DR. LUMPKIN: Now you’re getting into details, I think let’s decide on the
concept and then we can pick out of those I would think we probably would want
to pick four —
PARTICIPANT: You mean to discuss in detail, is that what you mean?
DR. LUMPKIN: To spend some time and identify questions on, or not because
I’m hearing some —
MR. HUNGATE: Let me come from a different corner and try another cut at the
same thing. This is a big deal, this meeting, I’m not going to be there this
time unfortunately because I’m going to be off salmon fishing in British
Columbia and I’m not coming home. That said, there are these eight topic area
feedbacks and there’s two customers for that, one is the new office that really
is doing this and they’re going to take that information and react to it and
NCVHS has had ongoing agendas that relate to all this and our agenda may shift
a little bit based on what occurs. And so I’m wondering whether what we should
be talking about is how does this change what we do, where are we now, what
does it change about what our mission work and its maybe broader then just
NHII, it maybe is the whole, and so that took me back to wondering whether this
was an NCVHS hearing or a workgroup hearing. It’s a two level discussion
because the momentum has changed from where it was when I came on the
committee, the situation is different, and I don’t know how much, what that
DR. LUMPKIN: Let me try it again a different way. We’re going to have the
strategic plan, could we use that as the structure that we would take what
we’ve heard in the morning and then try to work our way through the strategic
plan in trying to frame questions that will tease out what we’ve heard in the
morning in a more structured way to fit within the plan. My guess is the plan
will probably have some structure and we can pull it, we pull it apart into
maybe four different areas that will allow us to then synthesize what we heard
in the morning and trying to develop appropriate questions to ask.

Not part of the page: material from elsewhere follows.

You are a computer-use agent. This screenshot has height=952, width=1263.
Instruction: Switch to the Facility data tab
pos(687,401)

MS. CRONIN: I think you can map the domains to the strategic framework
MS. GREENBERG: I just would think that your questions should be cross
cutting in a sense across all of these rather then focusing on four of the
eight or something.
DR. LUMPKIN: Right, and I think that’s the way we get around that by using a
different kind of structure for that two and a half, three hours that we have.

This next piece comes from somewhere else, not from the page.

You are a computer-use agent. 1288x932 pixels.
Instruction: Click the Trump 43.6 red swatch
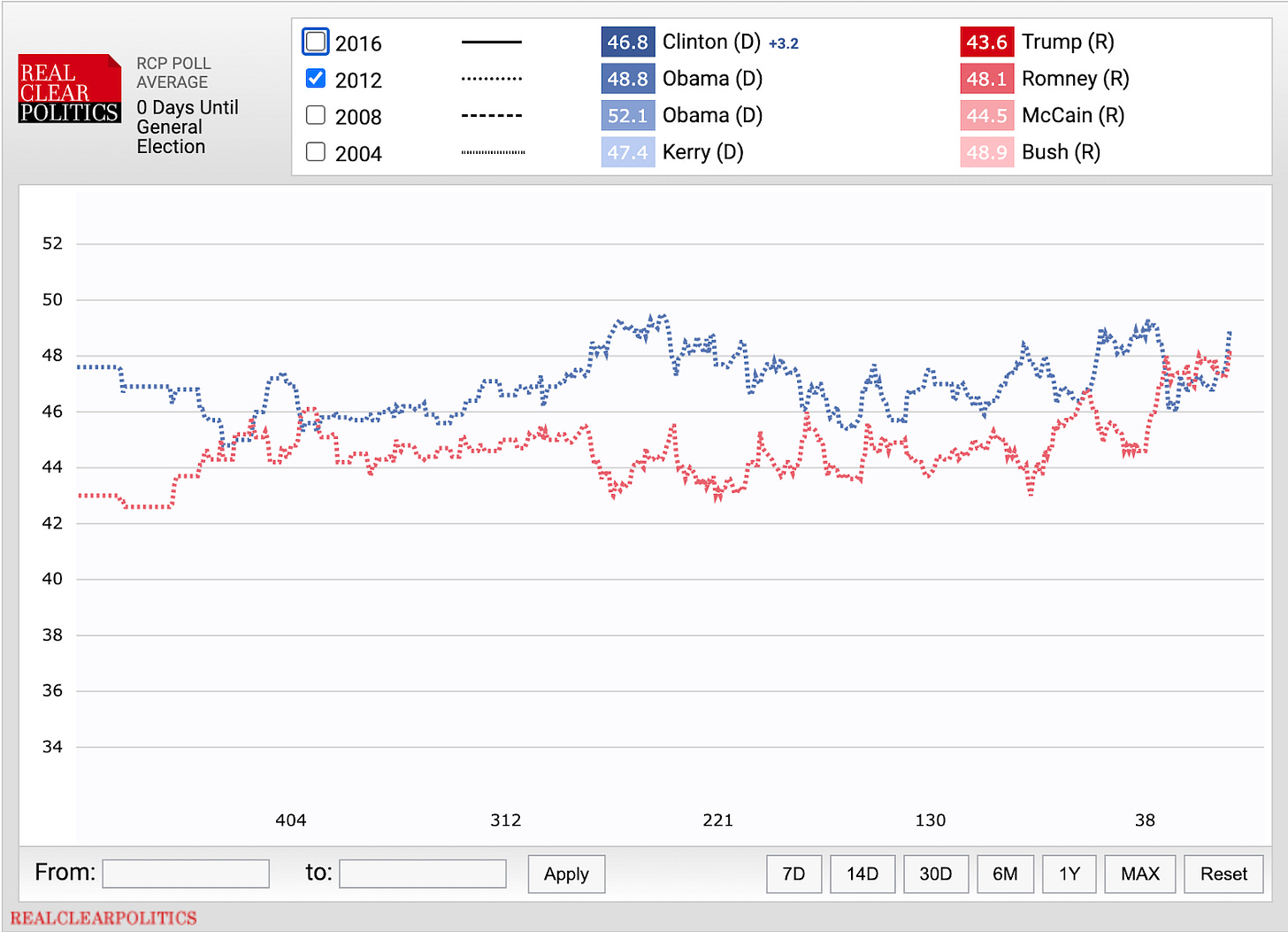[x=986, y=42]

So I see a lot of people nodding their heads —
MS. GREENBERG: And where does Connecting for Health fit in?
DR. LUMPKIN: We’ll have to figure that out.

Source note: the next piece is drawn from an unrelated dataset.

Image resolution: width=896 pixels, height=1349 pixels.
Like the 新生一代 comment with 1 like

DR. COHN: Are they presenting their roadmap during the meeting?
DR. LUMPKIN: I don’t know if they’re presenting it at the meeting or —
MS. CRONIN: I think they just have to fit it in a time slot.
DR. COHN: Kelly, help me with this one, I don’t know what not independent of
time slot means, is it a topic that is going to be considered and you just
don’t know where it’s on the agenda, or is this something that we really
actually need to talk about on Friday afternoon after the conference is over as
something that wasn’t discussed.
MS. CRONIN: It’s likely that a lot of the people participating in the
meeting will be very familiar with what’s in the roadmap if they haven’t been
directly involved, so it will be a lot discussion about it but I don’t think
that there’s a time on the agenda, and Susie correct me if I’m wrong, that
actually allows Carol Diamond or anyone else who could speak on behalf of the
effort to give an overall summary of what’s been accomplished. So it’s probably
something you may want to consider as part of your agenda.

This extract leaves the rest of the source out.